◆ Aim of the exercise: Reproduce the listing below, renaming every occurrence of "Image resolution" to "Display resolution" and leaving all other text unchanged.

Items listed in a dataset
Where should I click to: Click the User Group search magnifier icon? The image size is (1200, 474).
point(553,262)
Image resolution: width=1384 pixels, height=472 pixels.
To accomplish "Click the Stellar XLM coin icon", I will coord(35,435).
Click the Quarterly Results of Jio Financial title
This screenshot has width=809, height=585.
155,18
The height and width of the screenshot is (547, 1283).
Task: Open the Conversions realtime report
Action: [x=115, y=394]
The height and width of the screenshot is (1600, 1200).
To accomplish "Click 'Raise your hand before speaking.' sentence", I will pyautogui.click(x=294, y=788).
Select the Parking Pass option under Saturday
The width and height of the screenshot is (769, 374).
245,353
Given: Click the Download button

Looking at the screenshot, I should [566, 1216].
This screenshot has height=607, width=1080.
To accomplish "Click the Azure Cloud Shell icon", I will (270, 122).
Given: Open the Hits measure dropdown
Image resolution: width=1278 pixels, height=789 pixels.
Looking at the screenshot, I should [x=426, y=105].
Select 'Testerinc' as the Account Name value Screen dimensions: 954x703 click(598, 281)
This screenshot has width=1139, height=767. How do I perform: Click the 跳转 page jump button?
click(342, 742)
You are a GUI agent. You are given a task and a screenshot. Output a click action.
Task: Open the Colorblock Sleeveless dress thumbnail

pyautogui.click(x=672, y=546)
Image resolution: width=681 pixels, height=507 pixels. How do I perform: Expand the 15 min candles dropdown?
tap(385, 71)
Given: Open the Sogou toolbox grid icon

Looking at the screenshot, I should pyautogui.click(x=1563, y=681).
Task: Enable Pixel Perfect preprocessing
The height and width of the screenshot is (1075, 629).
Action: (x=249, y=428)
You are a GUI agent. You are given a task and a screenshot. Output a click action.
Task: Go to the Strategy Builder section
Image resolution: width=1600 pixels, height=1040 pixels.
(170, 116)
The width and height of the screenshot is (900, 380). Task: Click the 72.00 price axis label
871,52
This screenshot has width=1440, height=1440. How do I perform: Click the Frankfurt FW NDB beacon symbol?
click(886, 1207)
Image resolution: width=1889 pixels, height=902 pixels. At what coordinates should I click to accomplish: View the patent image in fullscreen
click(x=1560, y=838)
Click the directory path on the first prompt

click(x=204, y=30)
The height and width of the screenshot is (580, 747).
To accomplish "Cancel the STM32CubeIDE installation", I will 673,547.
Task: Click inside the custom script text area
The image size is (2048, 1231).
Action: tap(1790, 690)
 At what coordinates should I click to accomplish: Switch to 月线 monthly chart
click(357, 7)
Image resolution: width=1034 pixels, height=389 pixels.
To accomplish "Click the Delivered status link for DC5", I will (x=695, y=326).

◆ Reply to the task:
Where should I click to: Click the User Group search magnifier icon? The image size is (1200, 474).
point(553,262)
Display resolution: width=1384 pixels, height=472 pixels.
To accomplish "Click the Stellar XLM coin icon", I will coord(35,435).
Click the Quarterly Results of Jio Financial title
This screenshot has width=809, height=585.
155,18
The height and width of the screenshot is (547, 1283).
Task: Open the Conversions realtime report
Action: [x=115, y=394]
The height and width of the screenshot is (1600, 1200).
To accomplish "Click 'Raise your hand before speaking.' sentence", I will pyautogui.click(x=294, y=788).
Select the Parking Pass option under Saturday
The width and height of the screenshot is (769, 374).
245,353
Given: Click the Download button

Looking at the screenshot, I should [566, 1216].
This screenshot has height=607, width=1080.
To accomplish "Click the Azure Cloud Shell icon", I will (270, 122).
Given: Open the Hits measure dropdown
Display resolution: width=1278 pixels, height=789 pixels.
Looking at the screenshot, I should [x=426, y=105].
Select 'Testerinc' as the Account Name value Screen dimensions: 954x703 click(598, 281)
This screenshot has width=1139, height=767. How do I perform: Click the 跳转 page jump button?
click(342, 742)
You are a GUI agent. You are given a task and a screenshot. Output a click action.
Task: Open the Colorblock Sleeveless dress thumbnail

pyautogui.click(x=672, y=546)
Display resolution: width=681 pixels, height=507 pixels. How do I perform: Expand the 15 min candles dropdown?
tap(385, 71)
Given: Open the Sogou toolbox grid icon

Looking at the screenshot, I should pyautogui.click(x=1563, y=681).
Task: Enable Pixel Perfect preprocessing
The height and width of the screenshot is (1075, 629).
Action: (x=249, y=428)
You are a GUI agent. You are given a task and a screenshot. Output a click action.
Task: Go to the Strategy Builder section
Display resolution: width=1600 pixels, height=1040 pixels.
(170, 116)
The width and height of the screenshot is (900, 380). Task: Click the 72.00 price axis label
871,52
This screenshot has width=1440, height=1440. How do I perform: Click the Frankfurt FW NDB beacon symbol?
click(886, 1207)
Display resolution: width=1889 pixels, height=902 pixels. At what coordinates should I click to accomplish: View the patent image in fullscreen
click(x=1560, y=838)
Click the directory path on the first prompt

click(x=204, y=30)
The height and width of the screenshot is (580, 747).
To accomplish "Cancel the STM32CubeIDE installation", I will 673,547.
Task: Click inside the custom script text area
The image size is (2048, 1231).
Action: tap(1790, 690)
 At what coordinates should I click to accomplish: Switch to 月线 monthly chart
click(357, 7)
Display resolution: width=1034 pixels, height=389 pixels.
To accomplish "Click the Delivered status link for DC5", I will (x=695, y=326).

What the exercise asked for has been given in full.